Records from a collection
::::

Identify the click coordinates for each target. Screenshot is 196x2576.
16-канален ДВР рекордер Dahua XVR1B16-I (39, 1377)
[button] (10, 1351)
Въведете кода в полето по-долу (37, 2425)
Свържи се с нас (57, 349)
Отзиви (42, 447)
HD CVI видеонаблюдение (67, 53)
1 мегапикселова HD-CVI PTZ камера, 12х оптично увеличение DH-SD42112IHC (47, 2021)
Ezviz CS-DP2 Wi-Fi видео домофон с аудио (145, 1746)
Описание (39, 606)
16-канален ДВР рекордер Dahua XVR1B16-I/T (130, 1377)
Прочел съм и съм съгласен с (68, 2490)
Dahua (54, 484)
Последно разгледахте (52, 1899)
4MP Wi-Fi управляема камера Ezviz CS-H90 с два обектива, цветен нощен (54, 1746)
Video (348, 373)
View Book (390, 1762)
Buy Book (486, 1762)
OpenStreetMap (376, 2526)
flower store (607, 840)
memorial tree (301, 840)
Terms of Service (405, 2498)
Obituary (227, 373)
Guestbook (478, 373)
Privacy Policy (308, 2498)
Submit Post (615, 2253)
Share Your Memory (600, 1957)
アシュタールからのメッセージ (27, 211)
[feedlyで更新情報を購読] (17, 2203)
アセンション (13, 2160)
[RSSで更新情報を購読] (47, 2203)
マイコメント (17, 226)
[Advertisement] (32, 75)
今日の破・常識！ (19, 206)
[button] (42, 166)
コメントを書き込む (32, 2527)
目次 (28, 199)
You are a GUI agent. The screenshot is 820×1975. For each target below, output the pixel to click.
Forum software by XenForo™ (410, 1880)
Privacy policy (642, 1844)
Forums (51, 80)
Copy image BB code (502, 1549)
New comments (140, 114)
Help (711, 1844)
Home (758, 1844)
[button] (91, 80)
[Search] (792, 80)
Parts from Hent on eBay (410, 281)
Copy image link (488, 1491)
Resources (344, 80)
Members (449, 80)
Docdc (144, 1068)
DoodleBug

::::

Would you reproduce all of the data exactly, without a single alteration?

Answer to this task:
Identify the click coordinates for each target. Screenshot is 196x2576.
16-канален ДВР рекордер Dahua XVR1B16-I (39, 1377)
[button] (10, 1351)
Въведете кода в полето по-долу (37, 2425)
Свържи се с нас (57, 349)
Отзиви (42, 447)
HD CVI видеонаблюдение (67, 53)
1 мегапикселова HD-CVI PTZ камера, 12х оптично увеличение DH-SD42112IHC (47, 2021)
Ezviz CS-DP2 Wi-Fi видео домофон с аудио (145, 1746)
Описание (39, 606)
16-канален ДВР рекордер Dahua XVR1B16-I/T (130, 1377)
Прочел съм и съм съгласен с (68, 2490)
Dahua (54, 484)
Последно разгледахте (52, 1899)
4MP Wi-Fi управляема камера Ezviz CS-H90 с два обектива, цветен нощен (54, 1746)
Video (348, 373)
View Book (390, 1762)
Buy Book (486, 1762)
OpenStreetMap (376, 2526)
flower store (607, 840)
memorial tree (301, 840)
Terms of Service (405, 2498)
Obituary (227, 373)
Guestbook (478, 373)
Privacy Policy (308, 2498)
Submit Post (615, 2253)
Share Your Memory (600, 1957)
アシュタールからのメッセージ (27, 211)
[feedlyで更新情報を購読] (17, 2203)
アセンション (13, 2160)
[RSSで更新情報を購読] (47, 2203)
マイコメント (17, 226)
[Advertisement] (32, 75)
今日の破・常識！ (19, 206)
[button] (42, 166)
コメントを書き込む (32, 2527)
目次 (28, 199)
You are a GUI agent. The screenshot is 820×1975. For each target below, output the pixel to click.
Forum software by XenForo™ (410, 1880)
Privacy policy (642, 1844)
Forums (51, 80)
Copy image BB code (502, 1549)
New comments (140, 114)
Help (711, 1844)
Home (758, 1844)
[button] (91, 80)
[Search] (792, 80)
Parts from Hent on eBay (410, 281)
Copy image link (488, 1491)
Resources (344, 80)
Members (449, 80)
Docdc (144, 1068)
DoodleBug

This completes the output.